Du côté du managé, comment éviter d’être victime du micromanagement ?

  • Considérez les éventuelles angoisses de votre manager, et tentez d’anticiper ses demandes et les tâches qu’il pourrait vous réclamer, en lui informant régulièrement de l’avancée de votre travail. C’est une manière de le rassurer, de montrer que vous avez compris ses attentes et ses craintes : le dossier sera bien envoyé dans les délais, vous avez fait plusieurs relectures… etc. Donnez un peu de détails. Rappelez-lui par la même occasion que vous avez les mêmes objectifs (être performant, faire avancer le dossier,...).
  • Montrez que vous souhaitez être davantage autonome et que vous êtes plus efficace lorsque l’on vous fait confiance. Expliquez pourquoi un contrôle permanent vous épuise, vous freine et vous empêche de bien faire votre métier et comment son insistance pourrait compromettre votre engagement vis-à-vis du projet commun de l’entreprise.

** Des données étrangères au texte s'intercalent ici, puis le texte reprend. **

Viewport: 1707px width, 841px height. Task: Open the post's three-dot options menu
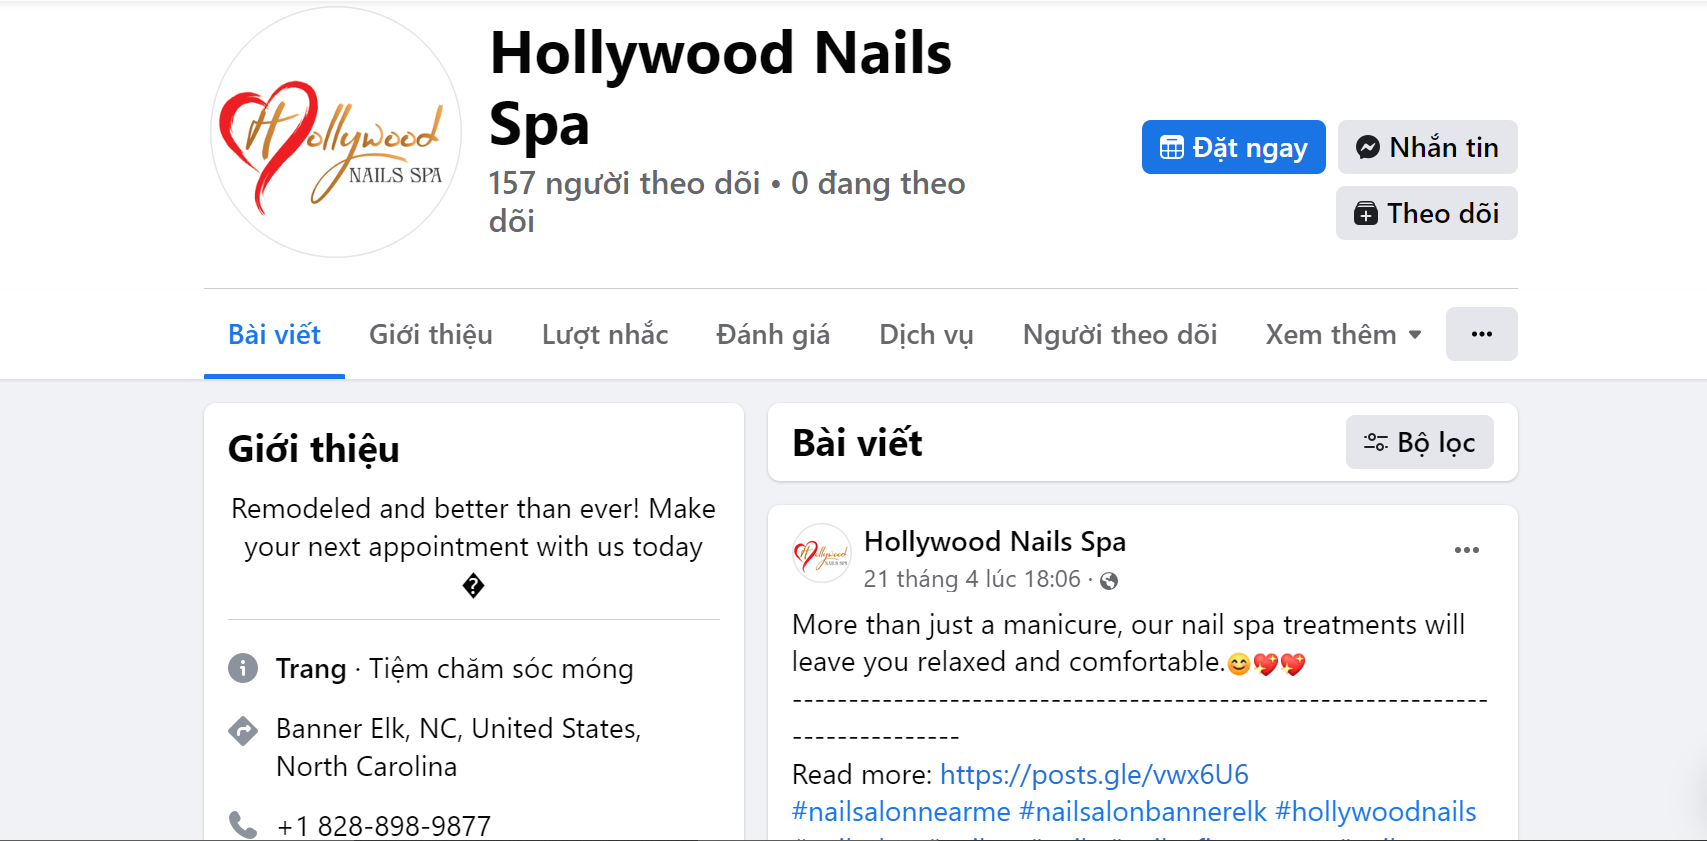[x=1466, y=550]
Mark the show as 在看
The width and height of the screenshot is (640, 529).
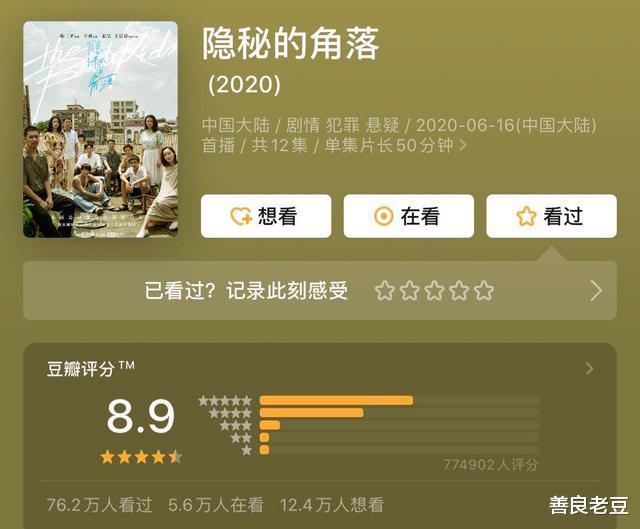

  • Demeurez calme quand la situation s’envenime, puis clarifiez vos besoins et votre manière de travailler lors d’un tête-à-tête, dans l’optique d’éviter ces situations à l’avenir. Demandez-lui s’il est prêt à travailler d’une autre manière, proposez toujours des solutions, tout en respectant sa position et en reconnaissant sa place de responsable hiérarchique.

La première étape est donc de connaître les caractéristiques du micromanagement pour mieux l’éviter, que ce soit en tant que manager ou managé. Bien sûr, il faut garder en tête qu’un accompagnement raisonnable est toujours bénéfique, voire indispensable à un bon management. Le contrôle, en revanche, est souvent frustrant, voire tétanisant. Enfin, n’oubliez pas que vous pouvez être un manager impliqué, engagé et organisé, sans entrer dans les travers du micromanagement. « Si tu veux construire un bateau, ne rassemble pas tes hommes et femmes pour leur donner des ordres, pour expliquer chaque détail, pour leur dire où trouver chaque chose. Si tu veux construire un bateau, fais naître dans le cœur de tes hommes et femmes le désir de la mer*.» L’essentiel est donc de faire un pas de côté, de temps en temps, pour engager votre équipe en dosant le temps passé sur les détails. Car il y des détails qui méritent qu’on s’y attarde, et d’autres, en revanche, qui font simplement perdre du temps.